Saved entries
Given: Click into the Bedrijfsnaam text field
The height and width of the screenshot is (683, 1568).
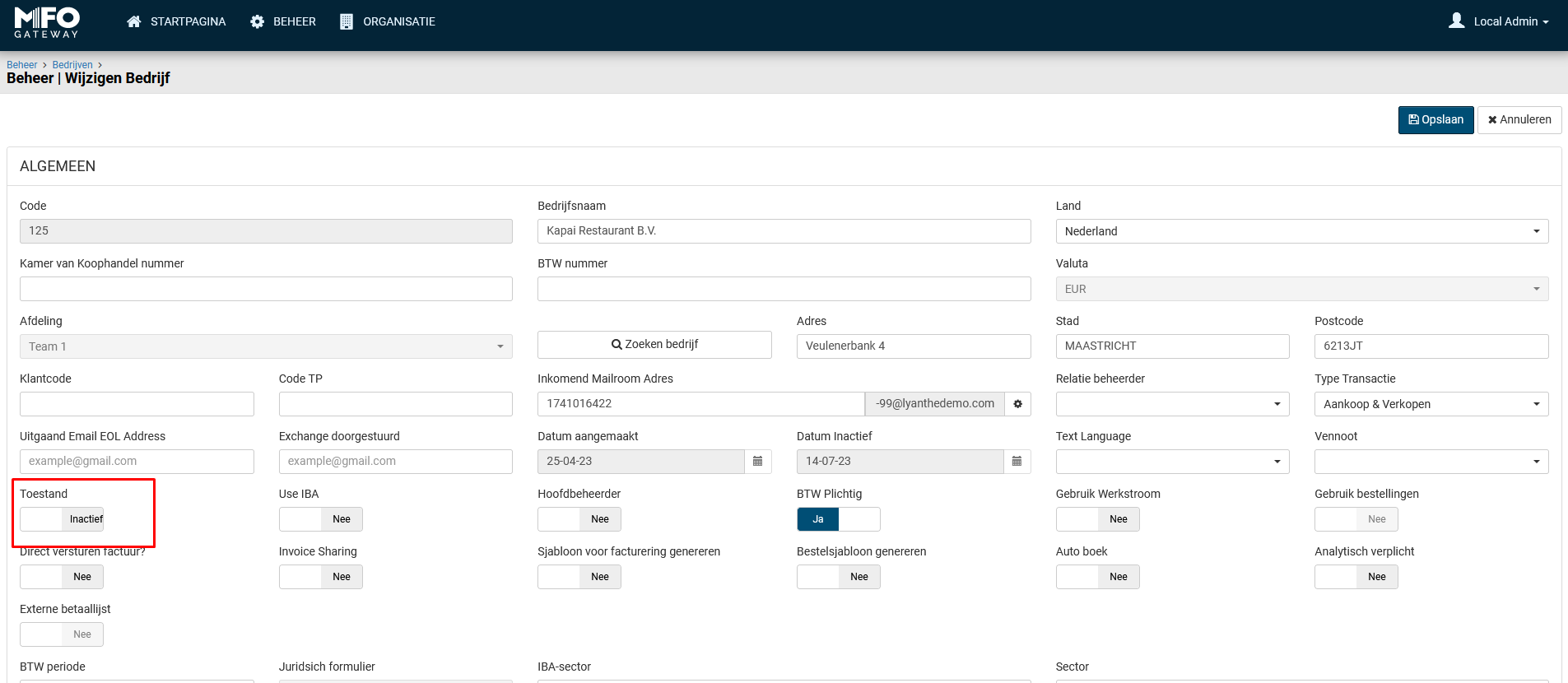Looking at the screenshot, I should pyautogui.click(x=784, y=231).
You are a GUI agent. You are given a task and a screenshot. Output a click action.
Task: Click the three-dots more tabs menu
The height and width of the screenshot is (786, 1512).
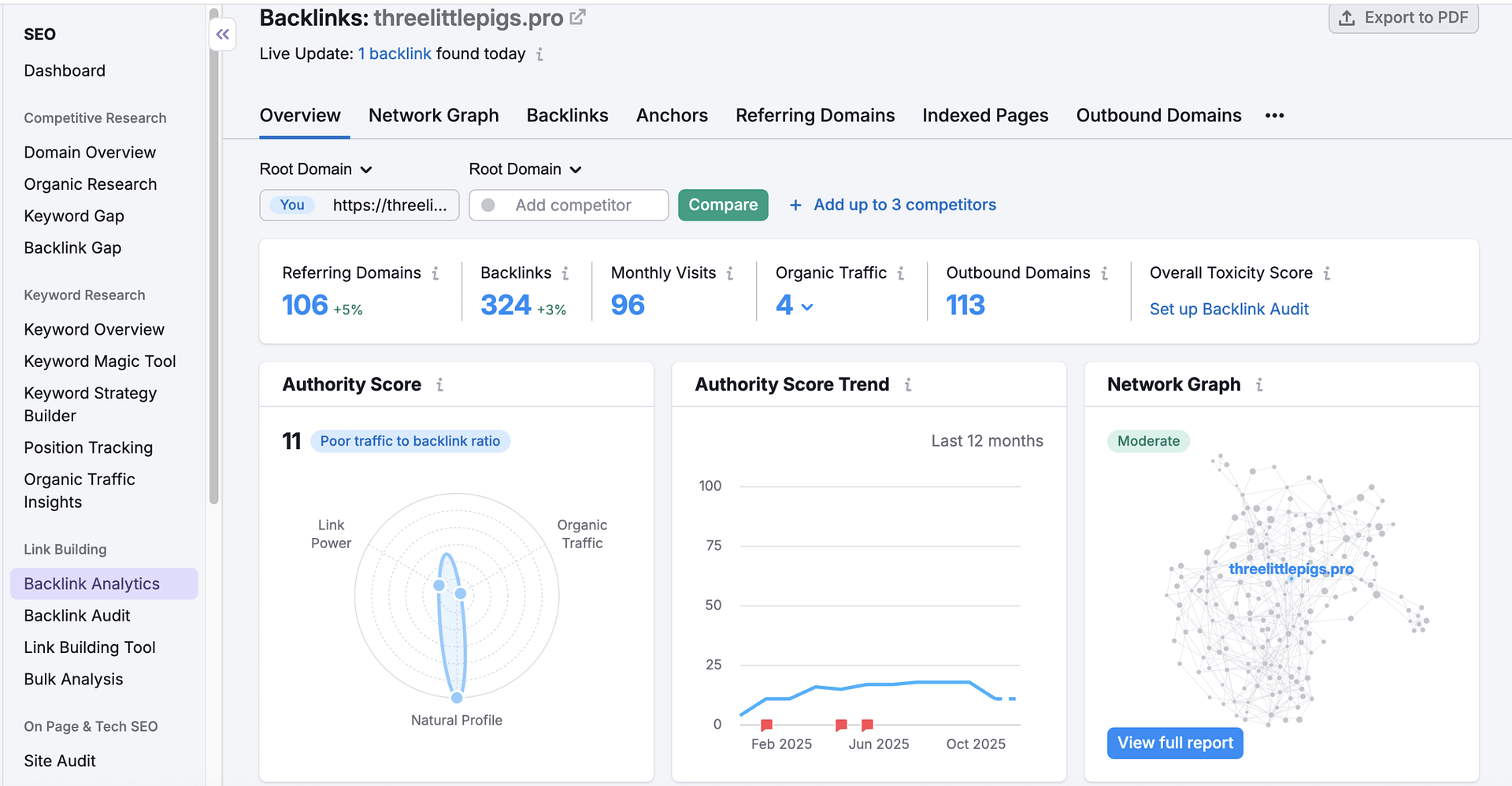click(x=1274, y=116)
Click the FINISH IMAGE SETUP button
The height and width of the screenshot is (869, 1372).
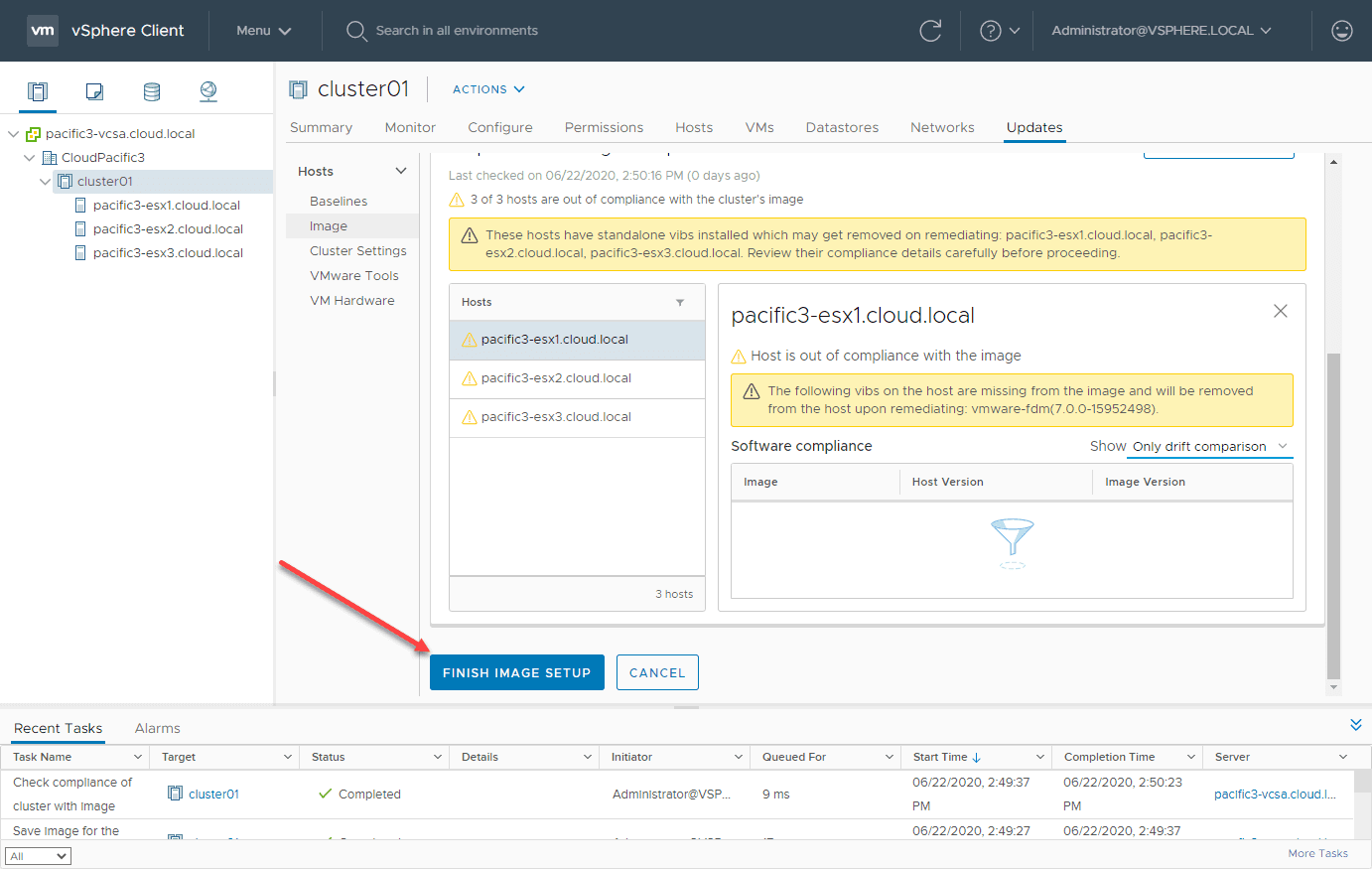[x=516, y=672]
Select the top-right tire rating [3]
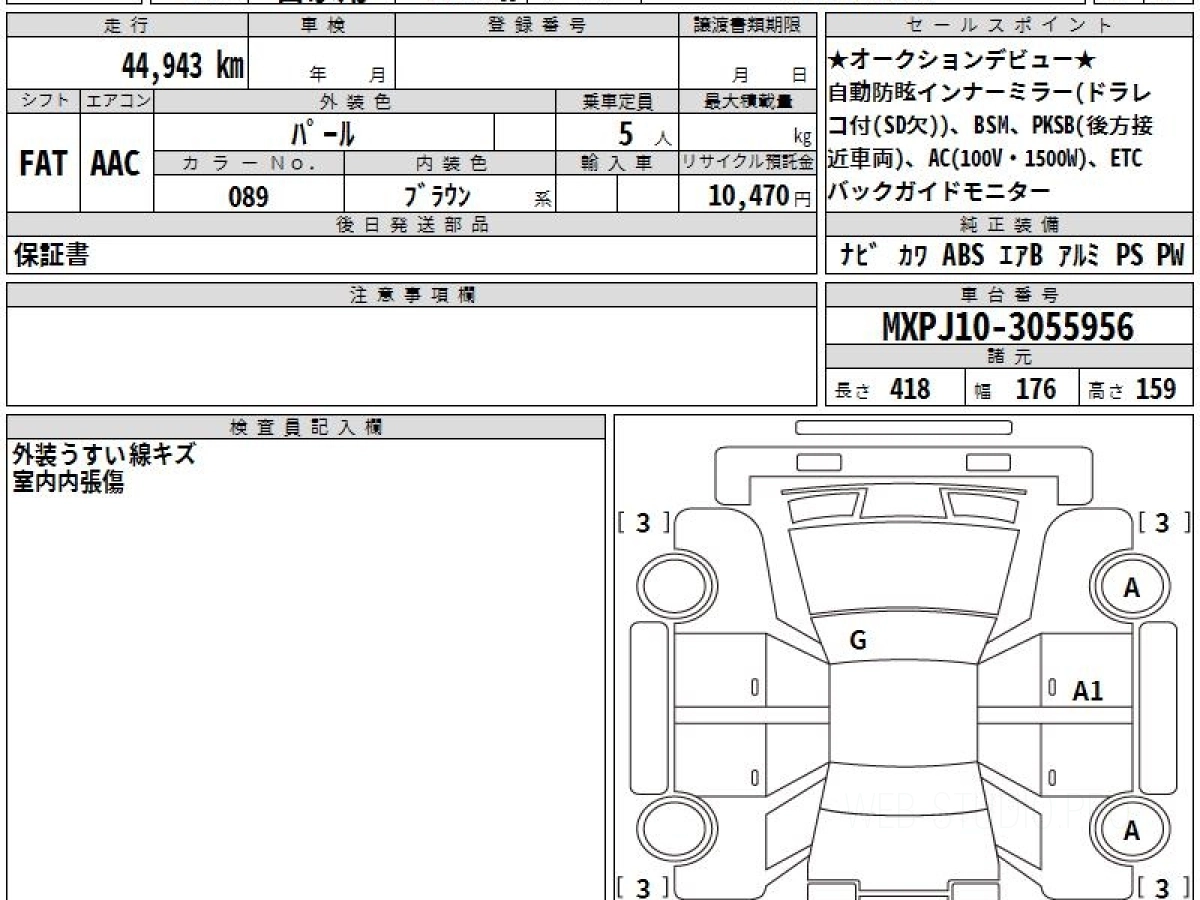 pos(1161,522)
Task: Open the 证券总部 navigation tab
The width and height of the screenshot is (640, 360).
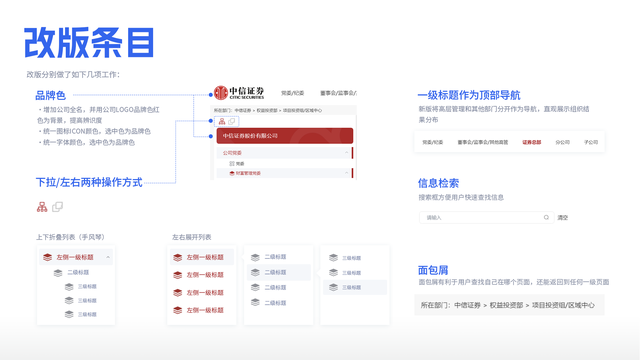Action: tap(531, 142)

What the task asks
Reproduce all the entries above exactly. Include no images.

Output
Given: Click into the Bedrijfsnaam text field
The height and width of the screenshot is (683, 1568).
Looking at the screenshot, I should pyautogui.click(x=784, y=231).
You are a GUI agent. You are given a task and a screenshot. Output a click action.
Task: Click the three-dots more tabs menu
The height and width of the screenshot is (786, 1512).
click(x=1274, y=116)
Click the FINISH IMAGE SETUP button
The height and width of the screenshot is (869, 1372).
[x=516, y=672]
Select the top-right tire rating [3]
 pos(1161,522)
Task: Open the 证券总部 navigation tab
The width and height of the screenshot is (640, 360).
Action: tap(531, 142)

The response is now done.